In control theory and dynamical systems, the characteristic polynomial determines system stability. For a linear system dx/dt = Ax, the system is asymptotically stable if and only if all roots (eigenvalues) of the characteristic polynomial have negative real parts. For discrete systems x(k+1) = Ax(k), stability requires all eigenvalues to have magnitude less than 1. The Routh-Hurwitz criterion provides a method to determine stability directly from the characteristic polynomial coefficients without computing eigenvalues. This makes the characteristic polynomial the central object in classical control theory, feedback design, and stability certification.
Can two different matrices have the same characteristic polynomial?
Yes, matrices with the same characteristic polynomial are called isospectral matrices, meaning they share the same eigenvalues with the same multiplicities. However, they may not be similar (related by a change of basis). For example, the 2x2 identity matrix and any matrix with trace 2 and determinant 1 share the same characteristic polynomial p(x) = x^2 - 2x + 1, but they could have different eigenvector structures. The Jordan normal form provides additional information beyond the characteristic polynomial that fully classifies matrices up to similarity. The minimum polynomial, which divides the characteristic polynomial, helps distinguish between isospectral matrices.
How does the characteristic polynomial generalize to larger matrices?

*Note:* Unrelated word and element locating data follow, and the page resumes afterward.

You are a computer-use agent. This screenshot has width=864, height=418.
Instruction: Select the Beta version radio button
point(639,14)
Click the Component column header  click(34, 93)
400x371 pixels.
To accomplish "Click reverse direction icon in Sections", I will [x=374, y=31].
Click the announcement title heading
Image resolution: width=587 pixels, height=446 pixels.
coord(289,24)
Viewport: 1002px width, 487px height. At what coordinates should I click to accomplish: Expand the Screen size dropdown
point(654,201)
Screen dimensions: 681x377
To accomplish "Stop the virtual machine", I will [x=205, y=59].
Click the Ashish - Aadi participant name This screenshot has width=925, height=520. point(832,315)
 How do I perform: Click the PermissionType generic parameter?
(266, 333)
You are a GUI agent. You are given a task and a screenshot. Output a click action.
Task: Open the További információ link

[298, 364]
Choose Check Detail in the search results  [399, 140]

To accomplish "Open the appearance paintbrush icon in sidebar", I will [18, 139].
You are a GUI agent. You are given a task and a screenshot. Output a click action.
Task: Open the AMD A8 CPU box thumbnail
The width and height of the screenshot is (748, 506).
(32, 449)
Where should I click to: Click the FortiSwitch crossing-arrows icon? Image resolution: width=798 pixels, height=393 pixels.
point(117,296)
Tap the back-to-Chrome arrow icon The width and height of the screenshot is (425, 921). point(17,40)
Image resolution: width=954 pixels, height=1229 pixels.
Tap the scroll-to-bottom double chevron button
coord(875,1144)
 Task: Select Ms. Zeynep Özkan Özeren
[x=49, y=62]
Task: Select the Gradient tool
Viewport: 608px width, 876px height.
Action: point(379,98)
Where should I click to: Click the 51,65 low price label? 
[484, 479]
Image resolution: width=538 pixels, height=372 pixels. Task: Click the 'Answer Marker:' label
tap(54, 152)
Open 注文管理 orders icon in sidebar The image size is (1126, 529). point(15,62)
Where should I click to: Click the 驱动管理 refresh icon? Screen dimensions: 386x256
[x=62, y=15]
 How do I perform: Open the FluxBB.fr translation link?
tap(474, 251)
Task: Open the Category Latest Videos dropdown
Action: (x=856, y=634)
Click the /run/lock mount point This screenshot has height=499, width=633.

For an n x n matrix, the characteristic polynomial is a degree-n polynomial whose coefficients are related to the principal minors of the matrix. The coefficient of x^(n-1) is always -tr(A), the constant term is (-1)^n * det(A), and intermediate coefficients involve sums of principal minors of various sizes. Computing the characteristic polynomial of large matrices is done using methods like the Faddeev-LeVerrier algorithm, which recursively computes the coefficients in O(n^4) operations, or the more efficient Berkowitz algorithm. For sparse matrices, iterative methods can find individual eigenvalues without explicitly forming the characteristic polynomial.